Exploiting cone approximations in an augmented Lagrangian method for conic optimization

TL;DR

This paper introduces a novel algorithm for nonlinear conic programming that uses cone approximations to improve convergence and efficiency, demonstrated through numerical experiments on copositive cone constraints.

Contribution

The paper presents a new augmented Lagrangian method leveraging cone approximations, ensuring strong convergence and better performance than traditional polyhedral approximation methods.

Findings

Algorithm guarantees strong global convergence to KKT points.

Polyhedral cone approximation strategy outperforms standard methods.

Numerical experiments validate improved efficiency in copositive cone problems.

Abstract

We propose an algorithm for general nonlinear conic programming which does not require the knowledge of the full cone, but rather a simpler, more tractable, approximation of it.
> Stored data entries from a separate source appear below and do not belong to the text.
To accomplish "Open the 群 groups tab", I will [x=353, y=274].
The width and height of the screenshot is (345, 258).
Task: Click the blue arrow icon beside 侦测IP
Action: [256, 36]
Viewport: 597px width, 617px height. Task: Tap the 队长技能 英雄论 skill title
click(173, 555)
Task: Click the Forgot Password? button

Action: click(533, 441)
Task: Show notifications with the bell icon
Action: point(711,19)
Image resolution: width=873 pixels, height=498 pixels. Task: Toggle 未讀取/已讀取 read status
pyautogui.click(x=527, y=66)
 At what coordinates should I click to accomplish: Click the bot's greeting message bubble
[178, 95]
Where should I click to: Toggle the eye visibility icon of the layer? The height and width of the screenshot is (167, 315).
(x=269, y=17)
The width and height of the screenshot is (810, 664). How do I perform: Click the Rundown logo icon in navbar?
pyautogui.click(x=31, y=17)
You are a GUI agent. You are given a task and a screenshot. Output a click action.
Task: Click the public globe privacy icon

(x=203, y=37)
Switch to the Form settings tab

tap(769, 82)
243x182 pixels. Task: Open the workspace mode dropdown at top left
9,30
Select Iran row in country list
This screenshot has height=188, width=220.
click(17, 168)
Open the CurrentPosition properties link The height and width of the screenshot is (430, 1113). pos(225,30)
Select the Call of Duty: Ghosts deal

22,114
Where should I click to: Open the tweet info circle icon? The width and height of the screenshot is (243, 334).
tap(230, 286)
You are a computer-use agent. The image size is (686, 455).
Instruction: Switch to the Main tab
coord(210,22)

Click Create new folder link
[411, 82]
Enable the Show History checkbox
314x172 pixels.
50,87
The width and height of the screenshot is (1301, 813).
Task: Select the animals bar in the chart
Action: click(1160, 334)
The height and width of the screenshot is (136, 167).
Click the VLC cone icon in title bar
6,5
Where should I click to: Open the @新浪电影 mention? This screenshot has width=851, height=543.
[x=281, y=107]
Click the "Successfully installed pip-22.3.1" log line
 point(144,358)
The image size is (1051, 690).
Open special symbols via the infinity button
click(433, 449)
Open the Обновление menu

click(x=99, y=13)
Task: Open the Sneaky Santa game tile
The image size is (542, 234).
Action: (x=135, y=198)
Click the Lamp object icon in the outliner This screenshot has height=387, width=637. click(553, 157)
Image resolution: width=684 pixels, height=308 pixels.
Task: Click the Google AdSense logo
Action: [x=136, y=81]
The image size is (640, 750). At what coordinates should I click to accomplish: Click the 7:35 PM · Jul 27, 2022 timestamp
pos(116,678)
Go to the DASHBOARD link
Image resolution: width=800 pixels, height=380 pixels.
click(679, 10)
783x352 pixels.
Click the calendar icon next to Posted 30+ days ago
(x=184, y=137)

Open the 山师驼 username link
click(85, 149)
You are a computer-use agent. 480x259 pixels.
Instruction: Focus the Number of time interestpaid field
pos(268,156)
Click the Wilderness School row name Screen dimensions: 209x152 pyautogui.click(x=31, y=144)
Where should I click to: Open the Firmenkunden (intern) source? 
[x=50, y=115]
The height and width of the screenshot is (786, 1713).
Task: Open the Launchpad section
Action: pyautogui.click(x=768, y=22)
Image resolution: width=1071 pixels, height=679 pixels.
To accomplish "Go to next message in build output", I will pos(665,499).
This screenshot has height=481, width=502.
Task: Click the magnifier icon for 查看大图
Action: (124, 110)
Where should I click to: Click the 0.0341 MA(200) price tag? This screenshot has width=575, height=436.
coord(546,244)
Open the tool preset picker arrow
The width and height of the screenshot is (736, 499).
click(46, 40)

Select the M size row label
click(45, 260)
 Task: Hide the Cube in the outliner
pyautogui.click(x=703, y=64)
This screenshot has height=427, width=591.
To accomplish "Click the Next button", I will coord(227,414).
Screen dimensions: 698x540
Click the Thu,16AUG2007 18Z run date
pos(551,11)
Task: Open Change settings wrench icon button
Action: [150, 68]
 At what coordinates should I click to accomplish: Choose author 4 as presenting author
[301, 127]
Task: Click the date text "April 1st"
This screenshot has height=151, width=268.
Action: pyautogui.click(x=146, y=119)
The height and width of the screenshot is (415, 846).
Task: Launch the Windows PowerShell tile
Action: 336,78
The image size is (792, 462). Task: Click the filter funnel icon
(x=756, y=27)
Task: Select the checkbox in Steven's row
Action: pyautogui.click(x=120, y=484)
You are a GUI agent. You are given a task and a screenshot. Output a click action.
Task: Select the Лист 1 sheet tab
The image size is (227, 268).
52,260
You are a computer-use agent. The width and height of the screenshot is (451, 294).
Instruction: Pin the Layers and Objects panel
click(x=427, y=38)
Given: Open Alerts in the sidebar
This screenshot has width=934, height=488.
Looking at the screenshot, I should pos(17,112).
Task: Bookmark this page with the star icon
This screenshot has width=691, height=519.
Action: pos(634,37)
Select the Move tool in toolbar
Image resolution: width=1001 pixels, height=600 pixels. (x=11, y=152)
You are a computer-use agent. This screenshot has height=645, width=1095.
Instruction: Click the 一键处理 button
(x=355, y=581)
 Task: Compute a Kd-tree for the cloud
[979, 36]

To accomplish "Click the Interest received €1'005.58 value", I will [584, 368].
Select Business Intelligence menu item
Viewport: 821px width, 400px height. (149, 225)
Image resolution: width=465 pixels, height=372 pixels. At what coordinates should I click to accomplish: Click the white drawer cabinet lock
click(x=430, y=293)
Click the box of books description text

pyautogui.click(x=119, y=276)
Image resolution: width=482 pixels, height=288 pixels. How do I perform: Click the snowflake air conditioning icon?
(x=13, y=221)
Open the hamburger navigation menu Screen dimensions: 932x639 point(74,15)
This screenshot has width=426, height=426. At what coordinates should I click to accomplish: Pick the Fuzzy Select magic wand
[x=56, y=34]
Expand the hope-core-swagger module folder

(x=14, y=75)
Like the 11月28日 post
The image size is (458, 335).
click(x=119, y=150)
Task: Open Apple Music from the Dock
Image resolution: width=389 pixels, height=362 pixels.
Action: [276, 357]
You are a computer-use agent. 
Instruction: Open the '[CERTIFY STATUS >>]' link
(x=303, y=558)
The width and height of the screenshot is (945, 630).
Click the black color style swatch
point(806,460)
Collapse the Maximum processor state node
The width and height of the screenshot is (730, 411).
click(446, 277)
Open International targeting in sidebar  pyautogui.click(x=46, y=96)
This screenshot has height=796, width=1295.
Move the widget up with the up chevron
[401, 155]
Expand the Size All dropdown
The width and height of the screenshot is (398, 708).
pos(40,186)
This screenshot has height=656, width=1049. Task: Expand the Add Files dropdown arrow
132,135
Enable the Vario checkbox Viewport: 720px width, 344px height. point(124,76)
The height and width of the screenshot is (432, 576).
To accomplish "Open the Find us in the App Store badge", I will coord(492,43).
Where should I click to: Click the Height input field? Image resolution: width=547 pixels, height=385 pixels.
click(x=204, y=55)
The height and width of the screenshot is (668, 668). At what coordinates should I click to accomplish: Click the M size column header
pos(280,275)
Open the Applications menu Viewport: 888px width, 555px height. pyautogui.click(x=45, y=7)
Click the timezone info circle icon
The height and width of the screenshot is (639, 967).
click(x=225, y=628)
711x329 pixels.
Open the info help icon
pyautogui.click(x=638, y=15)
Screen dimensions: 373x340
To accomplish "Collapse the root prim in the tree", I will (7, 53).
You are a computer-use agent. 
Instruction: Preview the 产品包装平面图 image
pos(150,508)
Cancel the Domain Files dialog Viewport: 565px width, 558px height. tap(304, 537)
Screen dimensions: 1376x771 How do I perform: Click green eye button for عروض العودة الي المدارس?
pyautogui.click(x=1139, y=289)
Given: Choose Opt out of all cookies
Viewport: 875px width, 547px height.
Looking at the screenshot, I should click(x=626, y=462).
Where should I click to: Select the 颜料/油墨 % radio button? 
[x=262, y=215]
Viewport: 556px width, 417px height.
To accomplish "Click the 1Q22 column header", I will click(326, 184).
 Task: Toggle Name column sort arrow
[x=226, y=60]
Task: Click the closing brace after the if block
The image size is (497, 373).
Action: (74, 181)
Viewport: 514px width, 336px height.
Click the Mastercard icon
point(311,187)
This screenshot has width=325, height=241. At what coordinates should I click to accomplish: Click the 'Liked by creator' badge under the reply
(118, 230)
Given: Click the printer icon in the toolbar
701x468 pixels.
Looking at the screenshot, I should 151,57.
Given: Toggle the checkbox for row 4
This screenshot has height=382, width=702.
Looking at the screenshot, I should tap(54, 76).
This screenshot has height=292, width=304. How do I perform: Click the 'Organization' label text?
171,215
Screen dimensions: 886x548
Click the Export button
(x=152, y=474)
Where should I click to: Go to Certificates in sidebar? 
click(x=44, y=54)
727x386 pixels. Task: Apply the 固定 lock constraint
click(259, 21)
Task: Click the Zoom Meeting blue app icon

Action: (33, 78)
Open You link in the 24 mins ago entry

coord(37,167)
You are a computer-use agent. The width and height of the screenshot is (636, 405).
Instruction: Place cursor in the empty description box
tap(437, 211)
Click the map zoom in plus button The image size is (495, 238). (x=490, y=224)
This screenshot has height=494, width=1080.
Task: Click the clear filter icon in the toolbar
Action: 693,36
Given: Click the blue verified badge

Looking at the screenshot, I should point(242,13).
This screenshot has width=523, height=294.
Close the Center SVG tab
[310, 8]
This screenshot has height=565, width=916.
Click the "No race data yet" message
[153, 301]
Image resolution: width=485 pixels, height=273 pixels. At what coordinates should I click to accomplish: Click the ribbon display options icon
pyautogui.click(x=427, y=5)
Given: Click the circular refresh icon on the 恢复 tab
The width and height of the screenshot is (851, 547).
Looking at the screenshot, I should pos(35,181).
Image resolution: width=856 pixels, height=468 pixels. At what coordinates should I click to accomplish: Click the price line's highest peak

We prove that the algorithm satisfies a strong global convergence property in the sense that it generates a strong sequential optimality condition. In particular, a KKT point is necessarily found when a limit point satisfies Robinson's condition. We conduct numerical experiments minimizing nonlinear functions subject to a copositive cone constraint. In order to do this, we consider a well known polyhedral approximation of this cone by means of refining the polyhedral constraints after each augmented Lagrangian iteration. We show that our strategy outperforms the standard approach of considering a close polyhedral approximation of the full copositive cone in every iteration.